The offbeat Calgary-bred, Vancouver-based band The Plodes took the stage first with a self-deprecating greeting: “Please don’t throw stuff at us.” Drummer Gemma Goletski described their first song as a musical interpretation of eating a pizza pop — and so the hilarity unfolded. The Plodes set was as fast paced and disorienting as five coffees after a sleepless night but their youthful exuberance was an amusing opening to the night. Off-kilter lyrics and song titles (example: “High Five Every Animal”) could have been the result of the eccentric trio holing up in their garage to daydreams of beer and big city trouble or just the product of an intense creative streak.
They immersed the crowd in a quick succession of blink-and-you’ll-miss-it songs and when they departed the stage what resounded longer than their clashing guitars and clanging drums was their irreverence.
Next up was Purple Hearts Social Club, a sassy R&B act with evident debt to ‘90s girl power rap acts; think TLC or early Destiny’s Child. There is, however, more to a band than meets the eye; underneath their energetic stage presence is an emotional story and an inspiring message. One of the members of the quartet, Mimi Danger, lost her 4 year old daughter to leukemia and the band intends to spread her message of bravery, strength, and hope through their empowering lyrics. While technical problems and nerves appeared to almost get the best of the quartet at times, they maintained an optimism and grace that carried them through the set. While rapping was a large component of their offerings, Purple Hearts Social Club were at their strongest tackling harmonic R&B — which proved a better platform for showcasing the versatility of their voices.
While the crowd grew throughout the night, the first signs of life occurred with the commencement of Raised On DJs’ set, sending the crowd into a frenzied dance. It was a late night climax as the clock crept past midnight. Vocalists Kevin Gau and Brooke Torrie captivated the audience with the confidence of a seasoned stage act. Deep drums and spiraling synth beats pulsed and drew the crowd into the center. The band’s sound was at the intersection of modern indie-pop and Sixteen Candles prom electronica and I felt like I was being shuttled back and forth in a time machine between 1984 and 2014 throughout the set.
The night saw an unusual, but pleasant, arc from scrappy punk to R&B to a synthy conglomerate of eras, and in the end Purple Hearts Social Club took the prize for the night.

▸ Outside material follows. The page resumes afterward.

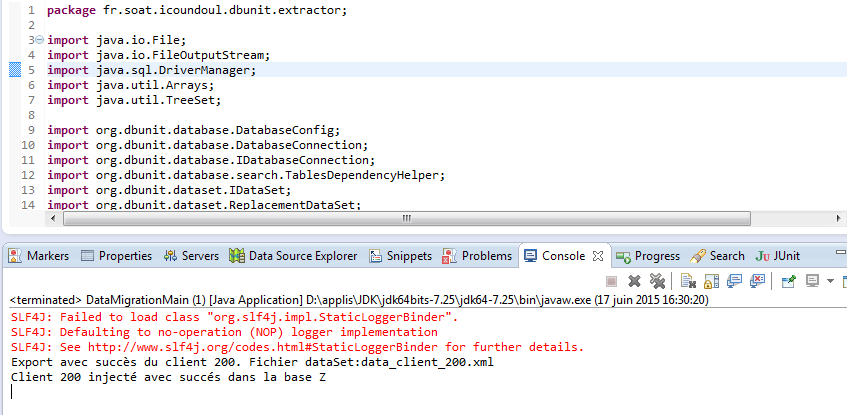The width and height of the screenshot is (847, 415).
Task: Click Remove Launch single X icon
Action: [x=634, y=281]
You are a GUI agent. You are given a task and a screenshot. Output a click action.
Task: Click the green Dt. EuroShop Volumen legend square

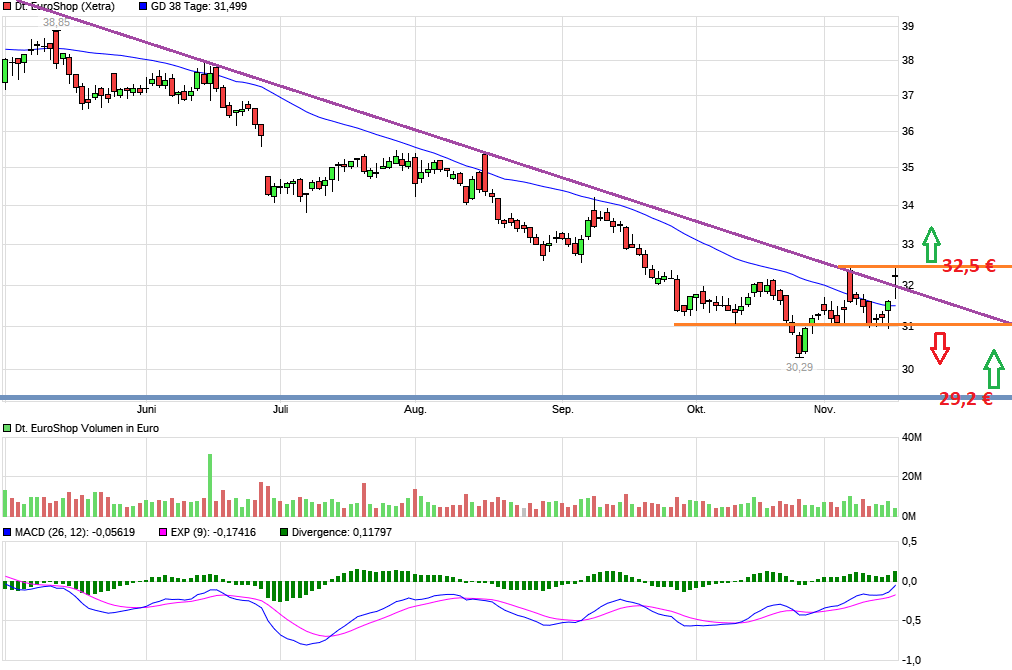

Though I enjoyed their performance, I was rather surprised; I thought that Raised On DJs were a sure bet for top prize that night due to the originality of their sound and the complexity of their instrumentals. Purple Hearts Social Club certainly have a niche and an infectious energy, but in terms of creating a compelling and rousing stage act I felt they lagged behind both Raised On DJs and The Plodes, both whom offered something more whimsical and out of the box.